The heavy-handed tactics of repression are a symptom of fear at the turning tide — and now is the time to press forward. It’s as Chicago-based anthropologist and lawyer Darryl Li wrote: this “[elite] panic, manifested in crackdowns on dissent, has clarified to growing numbers of people a basic truth: any hope of building a multiracial left strong enough to confront the resurgence of fascism depends on solidarity with the Palestinian liberation struggle.”

It is imperative we understand this. It’s not enough to celebrate the Mar. 18 motion as a victory, as some of our ever-well-meaning politicians are. Symbolism is insufficient in the face of the material reality of hunger, genocide, forced starvation, sexual violence, collective punishment, and war crimes. While we continue to pressure politicians on all fronts to act on their so-called empathy and understanding, we must also move to destabilize the structures that afford them their privileged positions. Just as we must divest from companies complicit in the ongoing genocide and apartheid, we must divest from governments and nation-states that are ultimately projects of empire, and invest instead in each other.

“The conflict between anti-capitalist, anti-imperialist forces and the capitalist, imperialist state will almost certainly remain asymmetrical in the short to medium term,” Tkaronto-based writer and organizer Daniel Sarah Karasik writes. “Still, even amidst those complicities, it’s not impossible that a movement of the left could build enough power to change everything — if, as much as we can, we create the conditions for it to grow.”

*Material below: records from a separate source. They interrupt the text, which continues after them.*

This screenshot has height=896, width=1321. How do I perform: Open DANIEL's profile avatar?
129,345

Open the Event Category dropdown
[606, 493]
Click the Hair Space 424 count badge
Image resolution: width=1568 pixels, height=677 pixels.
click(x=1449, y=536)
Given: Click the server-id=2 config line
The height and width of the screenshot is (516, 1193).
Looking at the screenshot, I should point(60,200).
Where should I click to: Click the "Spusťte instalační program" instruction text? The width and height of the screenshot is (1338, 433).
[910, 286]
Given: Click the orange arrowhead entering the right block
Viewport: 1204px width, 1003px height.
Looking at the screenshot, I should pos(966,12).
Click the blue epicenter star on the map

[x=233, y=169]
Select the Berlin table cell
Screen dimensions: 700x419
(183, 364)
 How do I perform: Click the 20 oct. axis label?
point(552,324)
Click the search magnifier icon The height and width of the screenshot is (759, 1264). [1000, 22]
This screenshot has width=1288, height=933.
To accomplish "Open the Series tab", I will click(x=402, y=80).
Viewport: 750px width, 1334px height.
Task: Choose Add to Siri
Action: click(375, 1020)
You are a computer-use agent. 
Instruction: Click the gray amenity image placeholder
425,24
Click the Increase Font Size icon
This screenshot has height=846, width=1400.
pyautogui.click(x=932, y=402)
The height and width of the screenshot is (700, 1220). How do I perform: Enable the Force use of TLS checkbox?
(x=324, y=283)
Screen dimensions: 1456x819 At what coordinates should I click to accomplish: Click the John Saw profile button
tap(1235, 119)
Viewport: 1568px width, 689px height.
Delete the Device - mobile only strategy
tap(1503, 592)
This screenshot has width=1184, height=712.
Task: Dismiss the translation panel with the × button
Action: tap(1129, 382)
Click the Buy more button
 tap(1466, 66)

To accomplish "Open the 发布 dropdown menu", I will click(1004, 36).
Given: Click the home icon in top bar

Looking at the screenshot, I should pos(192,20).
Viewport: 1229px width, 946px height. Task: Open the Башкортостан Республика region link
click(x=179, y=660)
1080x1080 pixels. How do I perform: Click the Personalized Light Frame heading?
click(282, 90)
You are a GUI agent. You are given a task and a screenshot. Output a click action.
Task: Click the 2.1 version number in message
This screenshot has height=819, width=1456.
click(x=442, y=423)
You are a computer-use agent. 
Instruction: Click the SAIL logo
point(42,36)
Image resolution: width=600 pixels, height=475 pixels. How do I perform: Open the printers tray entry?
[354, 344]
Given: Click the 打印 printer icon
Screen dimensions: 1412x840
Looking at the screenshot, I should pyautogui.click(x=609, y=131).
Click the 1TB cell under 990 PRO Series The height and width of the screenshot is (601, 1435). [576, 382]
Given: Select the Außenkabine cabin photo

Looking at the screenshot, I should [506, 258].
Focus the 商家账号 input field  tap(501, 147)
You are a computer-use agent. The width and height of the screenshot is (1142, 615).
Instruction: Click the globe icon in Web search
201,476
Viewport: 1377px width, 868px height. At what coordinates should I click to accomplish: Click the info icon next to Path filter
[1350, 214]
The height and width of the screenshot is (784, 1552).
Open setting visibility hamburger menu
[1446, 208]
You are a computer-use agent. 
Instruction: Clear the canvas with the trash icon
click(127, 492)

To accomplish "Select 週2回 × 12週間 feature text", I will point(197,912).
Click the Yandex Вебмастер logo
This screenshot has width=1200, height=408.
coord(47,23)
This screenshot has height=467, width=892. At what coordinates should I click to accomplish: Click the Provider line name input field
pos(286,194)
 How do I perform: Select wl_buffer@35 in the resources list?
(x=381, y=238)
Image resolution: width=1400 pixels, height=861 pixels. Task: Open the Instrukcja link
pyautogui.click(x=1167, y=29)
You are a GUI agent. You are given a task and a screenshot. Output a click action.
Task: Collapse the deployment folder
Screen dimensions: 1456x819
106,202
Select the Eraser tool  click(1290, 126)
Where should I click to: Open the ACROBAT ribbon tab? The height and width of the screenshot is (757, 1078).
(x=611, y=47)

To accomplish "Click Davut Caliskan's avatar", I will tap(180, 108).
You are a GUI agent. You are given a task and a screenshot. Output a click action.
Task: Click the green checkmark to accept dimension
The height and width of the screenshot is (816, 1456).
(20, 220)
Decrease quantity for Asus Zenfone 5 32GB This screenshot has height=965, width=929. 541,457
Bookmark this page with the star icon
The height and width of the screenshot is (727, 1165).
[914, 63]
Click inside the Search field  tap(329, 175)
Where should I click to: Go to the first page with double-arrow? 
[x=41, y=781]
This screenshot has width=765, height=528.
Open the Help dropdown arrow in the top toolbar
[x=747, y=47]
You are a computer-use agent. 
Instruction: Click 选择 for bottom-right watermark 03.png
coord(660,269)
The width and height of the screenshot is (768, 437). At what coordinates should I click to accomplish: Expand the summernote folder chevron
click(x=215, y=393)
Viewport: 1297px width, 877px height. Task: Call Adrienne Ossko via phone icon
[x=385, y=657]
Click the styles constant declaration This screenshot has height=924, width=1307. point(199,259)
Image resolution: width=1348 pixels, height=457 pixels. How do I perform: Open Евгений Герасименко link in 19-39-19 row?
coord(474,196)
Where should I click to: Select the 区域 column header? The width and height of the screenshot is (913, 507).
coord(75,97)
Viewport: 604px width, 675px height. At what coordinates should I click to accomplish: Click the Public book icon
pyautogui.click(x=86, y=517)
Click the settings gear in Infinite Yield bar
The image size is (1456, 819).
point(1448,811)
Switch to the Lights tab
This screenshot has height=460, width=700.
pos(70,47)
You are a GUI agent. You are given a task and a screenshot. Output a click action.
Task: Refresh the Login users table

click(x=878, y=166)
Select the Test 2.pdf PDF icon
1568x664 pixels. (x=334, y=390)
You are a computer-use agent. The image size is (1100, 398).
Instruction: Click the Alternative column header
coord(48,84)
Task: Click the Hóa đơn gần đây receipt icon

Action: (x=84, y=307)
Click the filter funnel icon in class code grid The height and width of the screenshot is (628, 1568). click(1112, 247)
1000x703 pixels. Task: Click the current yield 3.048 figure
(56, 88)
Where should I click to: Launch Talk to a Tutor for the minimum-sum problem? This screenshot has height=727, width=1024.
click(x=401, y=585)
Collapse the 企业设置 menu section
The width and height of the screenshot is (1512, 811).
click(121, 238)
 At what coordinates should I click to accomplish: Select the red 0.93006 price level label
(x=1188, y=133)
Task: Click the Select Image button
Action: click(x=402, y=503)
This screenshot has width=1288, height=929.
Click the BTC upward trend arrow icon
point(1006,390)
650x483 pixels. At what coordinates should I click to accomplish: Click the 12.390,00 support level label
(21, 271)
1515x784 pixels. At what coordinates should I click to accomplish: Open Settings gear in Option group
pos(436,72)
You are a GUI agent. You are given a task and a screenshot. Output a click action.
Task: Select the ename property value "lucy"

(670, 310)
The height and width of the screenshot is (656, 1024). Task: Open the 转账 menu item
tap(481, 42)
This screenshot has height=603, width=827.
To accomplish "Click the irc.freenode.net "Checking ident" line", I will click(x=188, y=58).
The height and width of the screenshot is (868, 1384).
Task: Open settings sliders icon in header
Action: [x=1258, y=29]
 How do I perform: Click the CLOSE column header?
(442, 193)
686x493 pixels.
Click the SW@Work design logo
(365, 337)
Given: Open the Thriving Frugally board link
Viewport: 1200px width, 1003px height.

Indeed, continuing the long legacy of organizing — including, as Karasik mentions, the Black Panther Party’s community survival programs — multiple grassroots groups are organizing to educate and build people power while staging everything from die-ins, rallies, sit-ins, and more. The Palestinian Youth Movement invites allied organizations to speak at rallies and stages joint teach-ins as part of political education efforts, and draws links between interconnected struggles such as the anti-Vietnam War movement.

For over a month now, multiple McGill students are persisting in a hunger strike that demands the university divest from companies funding Israel’s genocide and apartheid, with one student being hospitalized to date.

Everywhere, Palestinians and their supporters are ensuring there’s no business as usual at universities, art galleries, arms factories, MP offices, and in the streets. This mass mobilization for the liberation of Palestine embraces the Palestinian Youth Movement’s proposal that “[we] must continue to advance a revolutionary zeal among our youth to see that any solution to any problem we face lies in the building of revolutionary power, not in liberal demand-making.”

Revolutions have happened before; they will happen again; they are happening now. There is an unstoppable trajectory at this very moment. It demands we abandon lingering sentimental attachment to beliefs that politicians will do the right thing, and instead that we act, escalate tactics, and most importantly, centre Palestinians. As El-Kurd asks, “What are the pretenses that absolve us from participating in history?”